Juroujin

おぼろおぼろ禅画の如みなぼやけ
傘忘れ打たるるもよし花の雨
ホ句あるも桜は要らぬ垂れけり
我が庵は誰も見ぬまま椿落つ
ふるさとの想ひは深し青き踏む

久しぶりに実家で一夜を明かした。無人無住の家には、様々の木霊が宿り、怪しげな技などをしかけてくるが、一心に経典を唱え無事に一夜を過ごすことができた。上田秋成の小説世界は嘘だと想っていたが、実際に荒れ果てた家にゐると、江戸時代も今の世も変わらぬままだと思はざるを得ない。
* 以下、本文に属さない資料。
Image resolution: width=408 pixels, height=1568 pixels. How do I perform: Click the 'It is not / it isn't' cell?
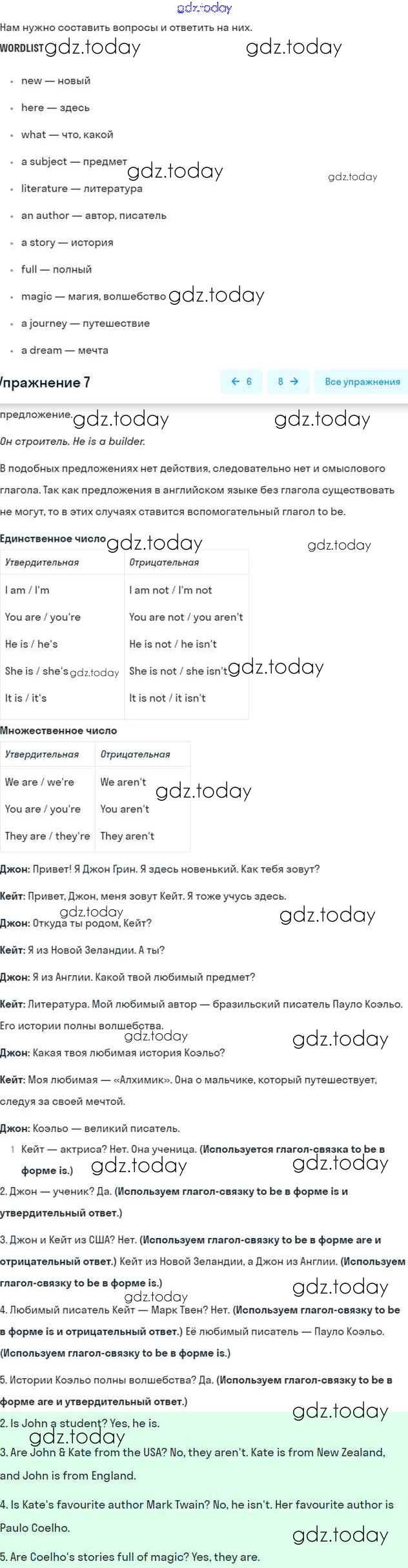pyautogui.click(x=167, y=697)
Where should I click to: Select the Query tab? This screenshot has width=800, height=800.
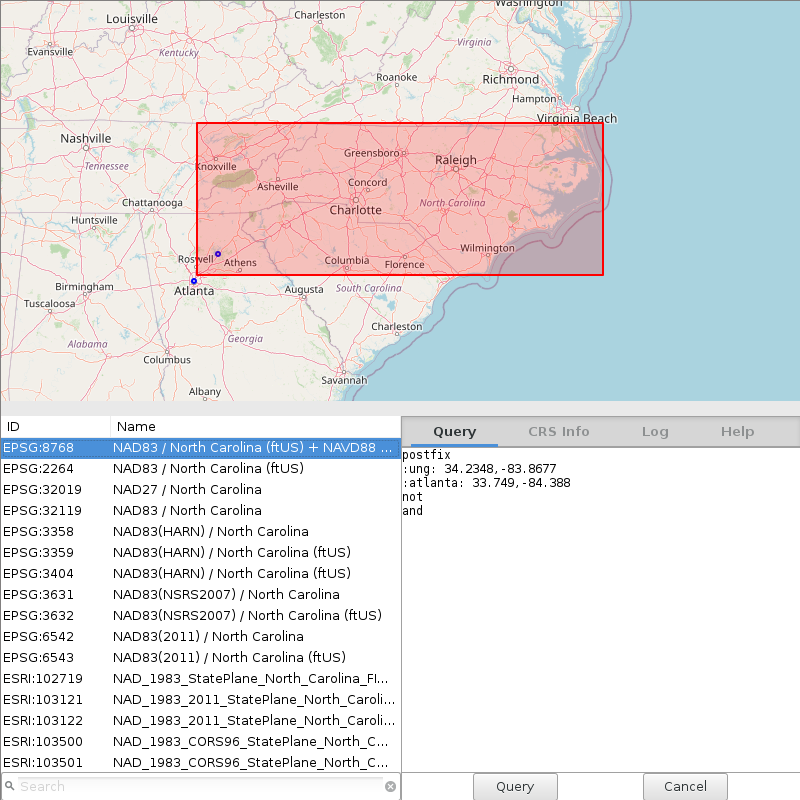[454, 431]
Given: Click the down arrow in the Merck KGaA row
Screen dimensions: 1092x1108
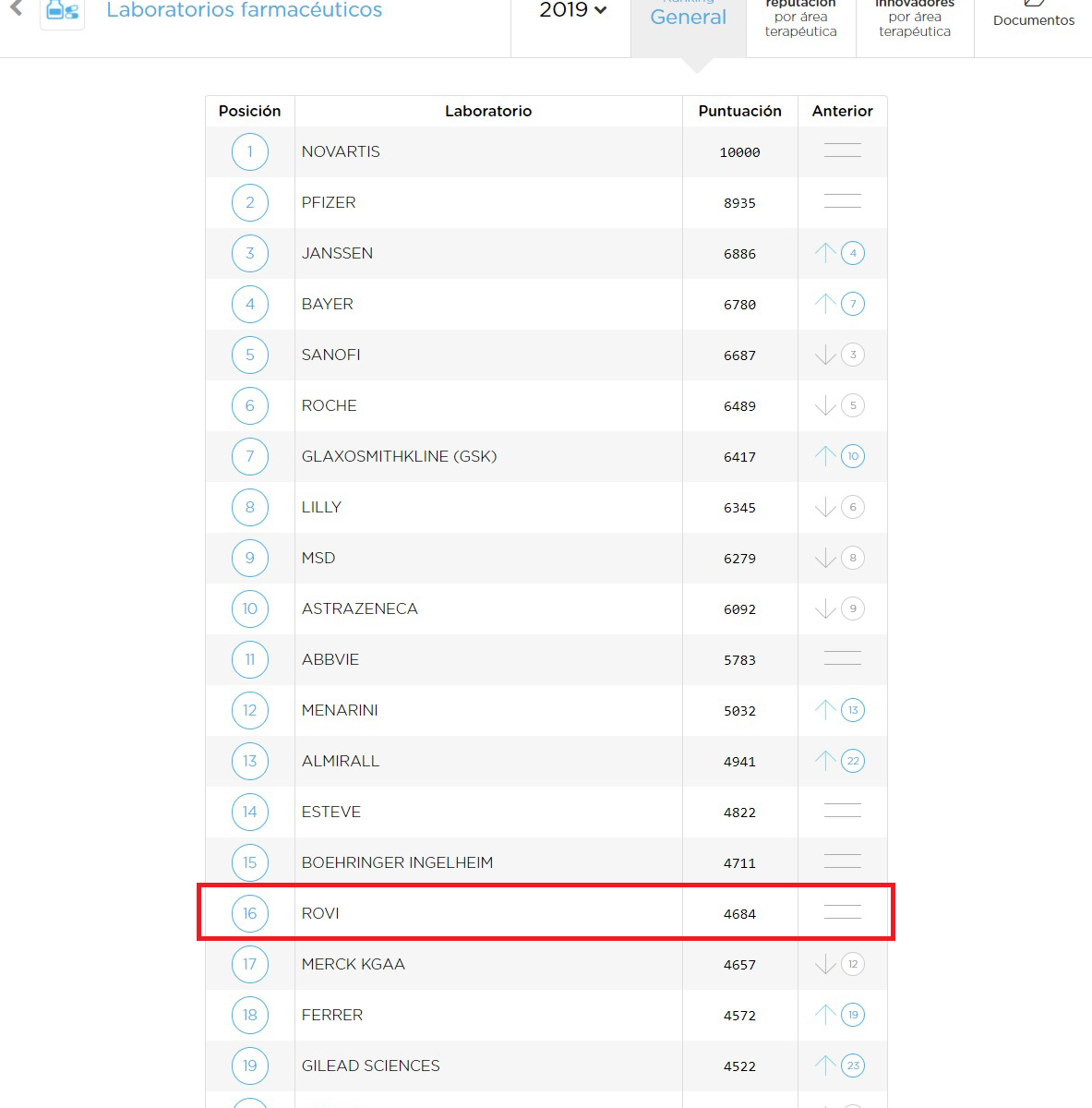Looking at the screenshot, I should pos(825,965).
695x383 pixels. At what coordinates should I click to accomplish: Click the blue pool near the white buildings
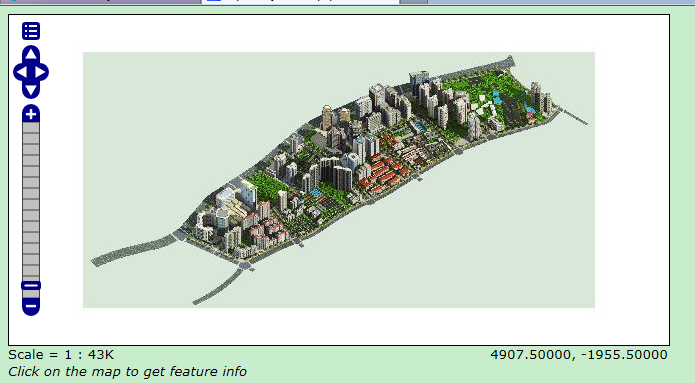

母が終日過ごしていた部屋は、全て片づけ終ゑているが、柿本人麻呂像と俳聖松尾芭蕉の彫像は、我が家に江戸時代から伝わったそのままに安置されている。芭蕉像は、何やらうなだれてをり、創作の苦悩と集中を表した座像であり、大きさは、10㎝位の小さな像だが、祖母も母もこの御像を敬っていたことが思い出されます。庭には、どういう訳か他の花は全て伐られてしまったが、椿の花が数株残っており、家の門から玄関口に上がる数十段の階段の途中に実に大きな花弁がそのままに落ちており、驚かされた。